Isotope labeling as a method to annotate and quantify metabolites and proteins

The annotation of metabolites in untargeted metabolomic analysis can be extremely tedious and often produces ambiguous, or even no results. As we and others have shown previously isotope-labelling approaches in combination with complex database searches allow not only for the bona fide distinction of biological from contaminating background peaks, but also increase the reliability of the elemental composition annotation by decreasing the false discovery rate. In order to further reduce ambiguities for the elemental formula annotation, we increased the stringency of our method by including 13C labelling, 15N and 34S metabolically-labelled metabolomes into our analysis. The labelling efficiencies for these isotopes were on average greater than 90%.

Isotope-labelled compounds have, except for their molecular mass, identical physico-chemical properties leading to almost identical chromatographic behaviour. Due to the mass difference of the monoistopic peaks of the different isotopically labelled co-eluting compounds, the absolute number of the labelled elements of a detected molecule can be directly deduced. This principle, and its use for the annotation of elemental compositions, is illustrated in the figure below for a semi-polar compound extracted from Arabidopsis leaf samples.

As shown above, in all four extracts a major peak with a retention time of 4.17 ± 0.02 min can be observed. Zooming into the mass spectra of these peaks shows that they are reproducibly shifted according to the number of carbon (+12 = C12), nitrogen (+1 = N1), or sulphur (+6 =S3) atoms, providing major information for the elemental formula annotation. The missing elements, namely the number of hydrogen, phosphate, and/or oxygen can now, after having fixed the number of the labelled elements, easily be deduced from the accurate 12C monoisotopic mass of the measured compound by using a de-novo elemental formula calculation.

In a next step we develop an automatic, database-dependent strategy for the annotation of elemental compositions of all the peaks in the recorded chromatograms. The strategy of this approach is based on the independent extraction and alignment of all the peaks from the four different isotope-labelled samples (12C (unlabelled), 13C, 15N, and 34S), providing four independent data matrices containing the masses, retention times, and intensity values of each measured peak.
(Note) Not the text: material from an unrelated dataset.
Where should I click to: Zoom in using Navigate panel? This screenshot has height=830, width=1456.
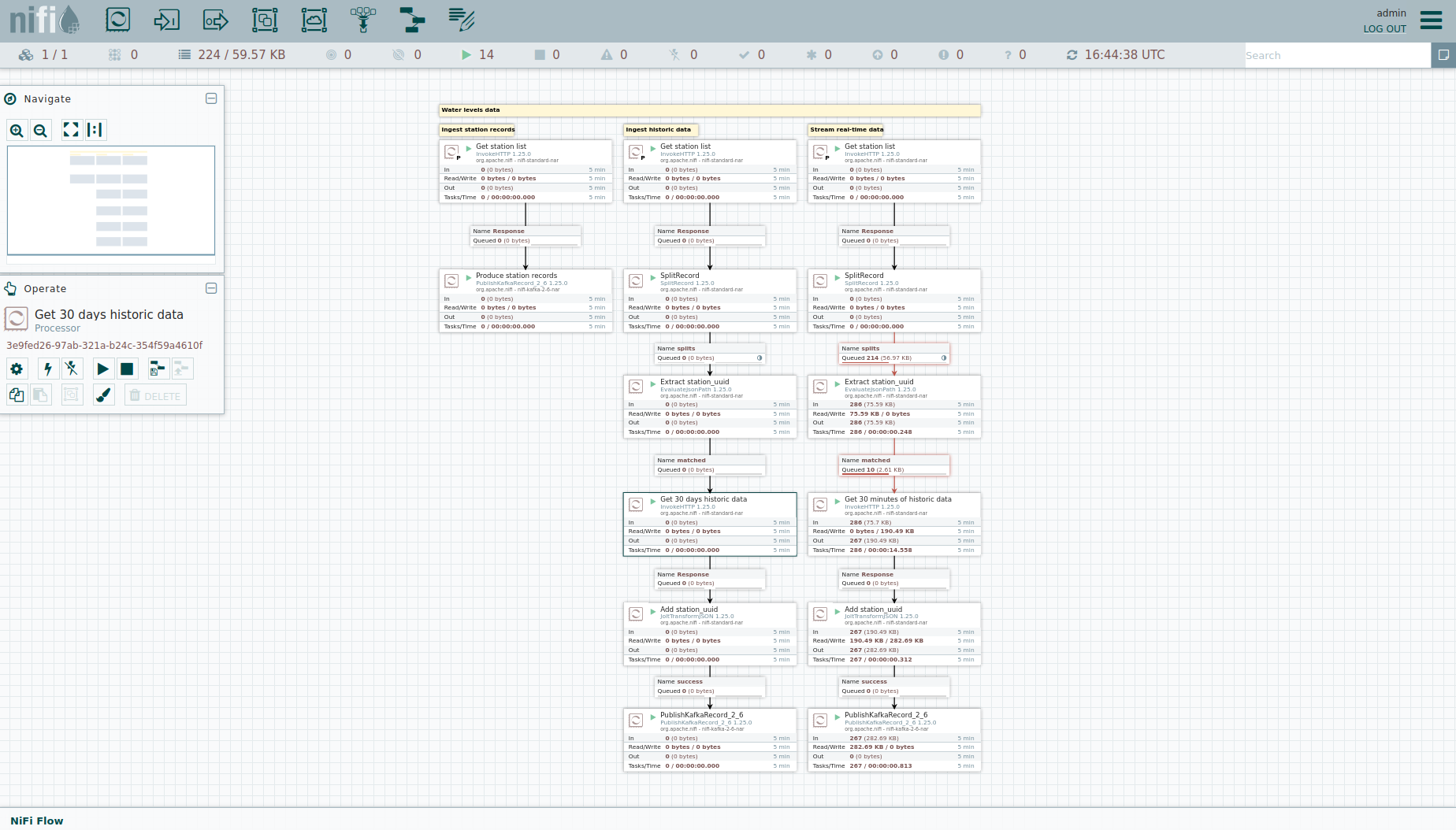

In a subsequent step, the masses from the aligned matrices (each isotope labelled sample is used separately) were used to perform independent database searches against four databases (12C (unlabelled), 13C, 15N, and 34S).

Each of these four databases contains the exact masses of each compound calculated from the accurate mass of either the mass of the monoisotopic elemental mass (for the unlabelled samples), while the compound masses within the other three databases (isotope labelled databases) are calculated by using the masses of the stable isotope used for the labelling experiment (13C, 15N, and 34S). The result of these four independent database searches leads again to four matrices containing the measured accurate mass and retention time of each measured peak connected to one or several matching elemental compositions. These four matrices can now, in a final step, be merged by matching the identical elemental compositions between the different isotope-labelled samples and their corresponding retention times.

Depending on the size and the biological relevance of the databases used for these searches (we used KEGG and KNApSAcK for the polar fraction and Target Lipids for the organic fraction), we were able to match 4,908 polar and semi-polar elemental compositions, while 2,392 lipophilic elemental compositions were assigned.